Is indeed very easy to see that we can get any odd integer using this method. Basically every odd number, because is an integer, has a binary expansion with the last term always equal to 1.

In [53]:
IntToBin(19)
Out[53]:
[1, 0, 0, 1, 1]
In [54]:
BinToInt([1,1,-1,-1,1])
Out[54]:
19
In [55]:
IntToBin(245)
Out[55]:
[1, 1, 1, 1, 0, 1, 0, 1]
In [57]:
BinToInt([1, 1, 1, 1, 1, -1, 1, -1])
Out[57]:
245

\textbf{Question:} can you generalize the idea of this algorithm and from that generalization create a signed binary expansion for any odd integer?

Double or Nothing or Half or Nothing

In the first version of the game we assume that the number of draws is fixed. Suppose that $n=10$.

In [10]:
def HalfGameRun(ndraws):
    
    def codification(x):
        if (x > 0.5): 
            return 1 
        else: 
            return -1 
    
    tmp = np.array(list(map(lambda x : codification(x) , np.random.uniform(size=ndraws))))
    
    out = np.multiply(np.array([1.0/2**i for i in range(ndraws)]),tmp)

» **GOAL**:
In the notebook excerpt on binary expansions, what is the last term of the binary expansion of every odd number? The material comes from a different source than the text.

» **PROVIDED DATA**:
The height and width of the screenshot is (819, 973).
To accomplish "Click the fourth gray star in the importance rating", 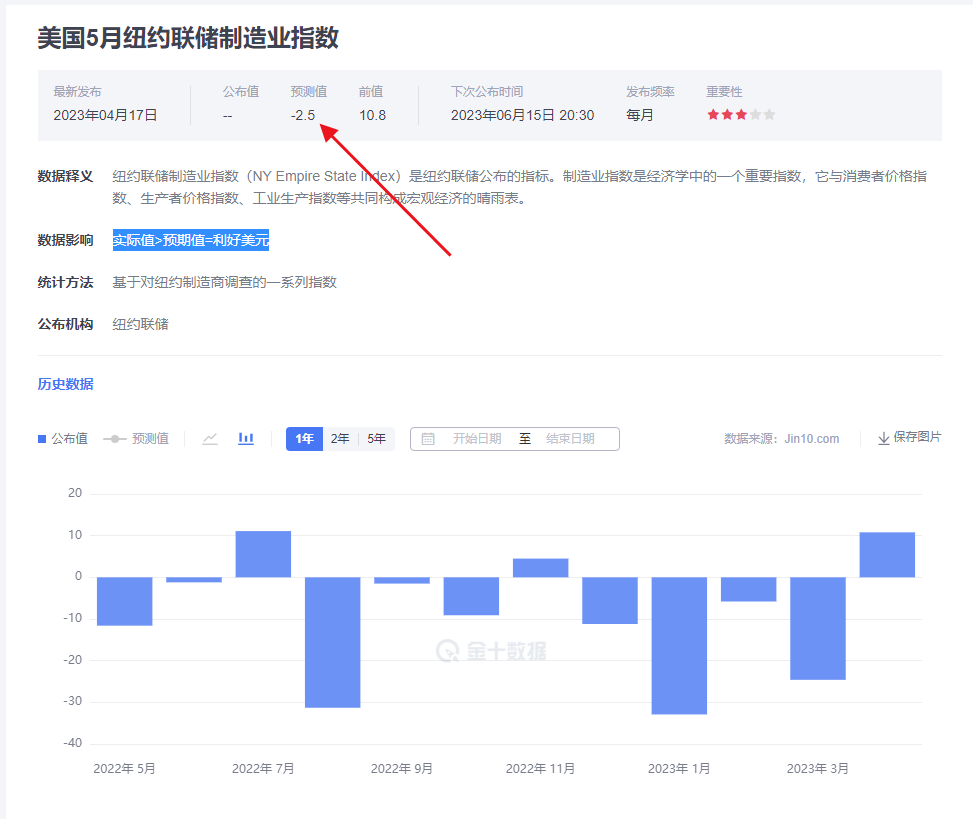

» **SOLUTION TO THIS TASK**:
The last term is always 1.